→ EXERCISE OBJECTIVE
Please reproduce the data below word for word, keeping every line.

→ DATASET CONTENT
___
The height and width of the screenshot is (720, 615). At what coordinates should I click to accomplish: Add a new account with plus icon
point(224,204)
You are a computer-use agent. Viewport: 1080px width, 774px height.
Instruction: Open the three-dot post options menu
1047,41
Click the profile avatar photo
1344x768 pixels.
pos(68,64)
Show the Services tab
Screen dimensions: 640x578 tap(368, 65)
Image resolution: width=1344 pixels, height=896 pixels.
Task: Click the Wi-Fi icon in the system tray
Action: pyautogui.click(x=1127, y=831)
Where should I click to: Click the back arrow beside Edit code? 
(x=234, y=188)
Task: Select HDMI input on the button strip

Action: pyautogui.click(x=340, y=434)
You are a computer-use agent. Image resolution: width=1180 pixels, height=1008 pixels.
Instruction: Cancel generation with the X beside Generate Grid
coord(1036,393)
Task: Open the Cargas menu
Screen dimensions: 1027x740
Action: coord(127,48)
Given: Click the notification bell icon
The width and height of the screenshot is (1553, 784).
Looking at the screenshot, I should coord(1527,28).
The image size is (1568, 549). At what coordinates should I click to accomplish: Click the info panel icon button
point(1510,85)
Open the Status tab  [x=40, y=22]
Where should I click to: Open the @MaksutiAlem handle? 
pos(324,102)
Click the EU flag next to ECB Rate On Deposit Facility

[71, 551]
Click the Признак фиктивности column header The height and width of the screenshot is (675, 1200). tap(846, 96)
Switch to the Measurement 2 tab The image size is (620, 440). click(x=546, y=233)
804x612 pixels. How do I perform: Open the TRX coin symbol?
___
→ EXERCISE SOLUTION
The height and width of the screenshot is (720, 615). At what coordinates should I click to accomplish: Add a new account with plus icon
point(224,204)
You are a computer-use agent. Viewport: 1080px width, 774px height.
Instruction: Open the three-dot post options menu
1047,41
Click the profile avatar photo
1344x768 pixels.
pos(68,64)
Show the Services tab
Screen dimensions: 640x578 tap(368, 65)
Image resolution: width=1344 pixels, height=896 pixels.
Task: Click the Wi-Fi icon in the system tray
Action: pyautogui.click(x=1127, y=831)
Where should I click to: Click the back arrow beside Edit code? 
(x=234, y=188)
Task: Select HDMI input on the button strip

Action: pyautogui.click(x=340, y=434)
You are a computer-use agent. Image resolution: width=1180 pixels, height=1008 pixels.
Instruction: Cancel generation with the X beside Generate Grid
coord(1036,393)
Task: Open the Cargas menu
Screen dimensions: 1027x740
Action: coord(127,48)
Given: Click the notification bell icon
The width and height of the screenshot is (1553, 784).
Looking at the screenshot, I should coord(1527,28).
The image size is (1568, 549). At what coordinates should I click to accomplish: Click the info panel icon button
point(1510,85)
Open the Status tab  [x=40, y=22]
Where should I click to: Open the @MaksutiAlem handle? 
pos(324,102)
Click the EU flag next to ECB Rate On Deposit Facility

[71, 551]
Click the Признак фиктивности column header The height and width of the screenshot is (675, 1200). tap(846, 96)
Switch to the Measurement 2 tab The image size is (620, 440). click(x=546, y=233)
804x612 pixels. How do I perform: Open the TRX coin symbol?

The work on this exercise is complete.